(Collected data entries)
####

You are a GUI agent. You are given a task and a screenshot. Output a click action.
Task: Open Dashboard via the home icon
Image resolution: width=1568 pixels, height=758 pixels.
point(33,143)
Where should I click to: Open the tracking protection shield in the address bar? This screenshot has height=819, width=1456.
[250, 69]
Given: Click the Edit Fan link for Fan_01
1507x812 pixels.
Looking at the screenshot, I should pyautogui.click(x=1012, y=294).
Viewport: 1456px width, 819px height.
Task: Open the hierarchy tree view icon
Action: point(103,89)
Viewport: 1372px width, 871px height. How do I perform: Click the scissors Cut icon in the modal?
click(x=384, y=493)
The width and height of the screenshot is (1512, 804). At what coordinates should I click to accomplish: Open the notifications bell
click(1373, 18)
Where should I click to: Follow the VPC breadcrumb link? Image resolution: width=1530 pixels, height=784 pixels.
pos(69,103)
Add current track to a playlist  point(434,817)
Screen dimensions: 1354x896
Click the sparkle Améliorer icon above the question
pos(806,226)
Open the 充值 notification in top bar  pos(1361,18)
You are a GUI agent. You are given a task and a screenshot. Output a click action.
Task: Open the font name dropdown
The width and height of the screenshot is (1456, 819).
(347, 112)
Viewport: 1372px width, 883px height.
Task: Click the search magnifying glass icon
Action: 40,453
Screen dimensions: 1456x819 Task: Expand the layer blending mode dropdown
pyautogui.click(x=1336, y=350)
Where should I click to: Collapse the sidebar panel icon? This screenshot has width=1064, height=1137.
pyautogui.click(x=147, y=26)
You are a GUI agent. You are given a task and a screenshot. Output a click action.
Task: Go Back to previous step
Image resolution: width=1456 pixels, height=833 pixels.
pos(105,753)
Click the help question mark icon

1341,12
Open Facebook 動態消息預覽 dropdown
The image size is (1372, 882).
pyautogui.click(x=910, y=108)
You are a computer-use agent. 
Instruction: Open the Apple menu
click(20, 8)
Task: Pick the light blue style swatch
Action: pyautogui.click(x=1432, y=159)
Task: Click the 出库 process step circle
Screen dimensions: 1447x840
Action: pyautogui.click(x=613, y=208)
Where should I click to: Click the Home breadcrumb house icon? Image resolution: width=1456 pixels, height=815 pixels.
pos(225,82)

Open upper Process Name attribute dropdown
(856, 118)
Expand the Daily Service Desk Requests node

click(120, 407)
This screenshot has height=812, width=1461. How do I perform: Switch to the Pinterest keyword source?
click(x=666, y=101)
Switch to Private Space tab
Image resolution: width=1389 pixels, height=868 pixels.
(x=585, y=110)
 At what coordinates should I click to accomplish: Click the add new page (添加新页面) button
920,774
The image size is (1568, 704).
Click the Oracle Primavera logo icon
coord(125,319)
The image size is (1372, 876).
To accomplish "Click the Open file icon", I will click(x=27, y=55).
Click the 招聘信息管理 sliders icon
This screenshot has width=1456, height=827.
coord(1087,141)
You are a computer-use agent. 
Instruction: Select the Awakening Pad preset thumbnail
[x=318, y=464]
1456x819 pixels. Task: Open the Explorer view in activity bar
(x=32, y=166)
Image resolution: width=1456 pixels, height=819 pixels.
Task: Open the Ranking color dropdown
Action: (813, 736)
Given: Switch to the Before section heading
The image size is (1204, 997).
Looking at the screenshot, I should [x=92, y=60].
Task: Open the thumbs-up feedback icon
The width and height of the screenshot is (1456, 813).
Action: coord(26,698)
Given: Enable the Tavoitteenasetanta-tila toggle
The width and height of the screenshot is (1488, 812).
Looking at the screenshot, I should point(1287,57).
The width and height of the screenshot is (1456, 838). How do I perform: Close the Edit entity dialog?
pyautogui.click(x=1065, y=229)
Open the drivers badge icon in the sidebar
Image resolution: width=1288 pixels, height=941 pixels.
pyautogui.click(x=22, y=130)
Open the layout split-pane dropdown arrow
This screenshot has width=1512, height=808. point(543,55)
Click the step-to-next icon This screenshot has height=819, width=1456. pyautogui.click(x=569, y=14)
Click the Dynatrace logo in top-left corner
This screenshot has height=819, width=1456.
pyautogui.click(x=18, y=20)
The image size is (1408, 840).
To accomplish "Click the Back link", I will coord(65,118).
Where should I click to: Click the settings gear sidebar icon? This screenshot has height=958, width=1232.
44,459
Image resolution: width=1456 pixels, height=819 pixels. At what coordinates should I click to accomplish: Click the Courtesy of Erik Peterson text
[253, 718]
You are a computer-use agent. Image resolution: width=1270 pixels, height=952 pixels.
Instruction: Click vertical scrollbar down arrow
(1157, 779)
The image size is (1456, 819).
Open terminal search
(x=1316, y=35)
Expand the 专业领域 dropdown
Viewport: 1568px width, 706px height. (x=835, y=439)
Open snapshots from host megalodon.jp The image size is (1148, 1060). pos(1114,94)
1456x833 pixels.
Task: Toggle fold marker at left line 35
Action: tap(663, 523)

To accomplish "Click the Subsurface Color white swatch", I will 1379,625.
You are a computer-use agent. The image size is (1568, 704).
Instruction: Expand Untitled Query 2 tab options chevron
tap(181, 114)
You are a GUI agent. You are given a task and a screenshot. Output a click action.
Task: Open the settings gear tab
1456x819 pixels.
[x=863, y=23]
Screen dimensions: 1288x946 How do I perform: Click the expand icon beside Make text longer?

####

- **Task to carry out**
Please copy only these lines, exactly: the first line of the records through the line containing "Open Facebook 動態消息預覽 dropdown", ends included.

- **Exercise result**
You are a GUI agent. You are given a task and a screenshot. Output a click action.
Task: Open Dashboard via the home icon
Image resolution: width=1568 pixels, height=758 pixels.
point(33,143)
Where should I click to: Open the tracking protection shield in the address bar? This screenshot has height=819, width=1456.
[250, 69]
Given: Click the Edit Fan link for Fan_01
1507x812 pixels.
Looking at the screenshot, I should pyautogui.click(x=1012, y=294).
Viewport: 1456px width, 819px height.
Task: Open the hierarchy tree view icon
Action: point(103,89)
Viewport: 1372px width, 871px height. How do I perform: Click the scissors Cut icon in the modal?
click(x=384, y=493)
The width and height of the screenshot is (1512, 804). At what coordinates should I click to accomplish: Open the notifications bell
click(1373, 18)
Where should I click to: Follow the VPC breadcrumb link? Image resolution: width=1530 pixels, height=784 pixels.
pos(69,103)
Add current track to a playlist  point(434,817)
Screen dimensions: 1354x896
Click the sparkle Améliorer icon above the question
pos(806,226)
Open the 充值 notification in top bar  pos(1361,18)
You are a GUI agent. You are given a task and a screenshot. Output a click action.
Task: Open the font name dropdown
The width and height of the screenshot is (1456, 819).
(347, 112)
Viewport: 1372px width, 883px height.
Task: Click the search magnifying glass icon
Action: 40,453
Screen dimensions: 1456x819 Task: Expand the layer blending mode dropdown
pyautogui.click(x=1336, y=350)
Where should I click to: Collapse the sidebar panel icon? This screenshot has width=1064, height=1137.
pyautogui.click(x=147, y=26)
You are a GUI agent. You are given a task and a screenshot. Output a click action.
Task: Go Back to previous step
Image resolution: width=1456 pixels, height=833 pixels.
pos(105,753)
Click the help question mark icon

1341,12
Open Facebook 動態消息預覽 dropdown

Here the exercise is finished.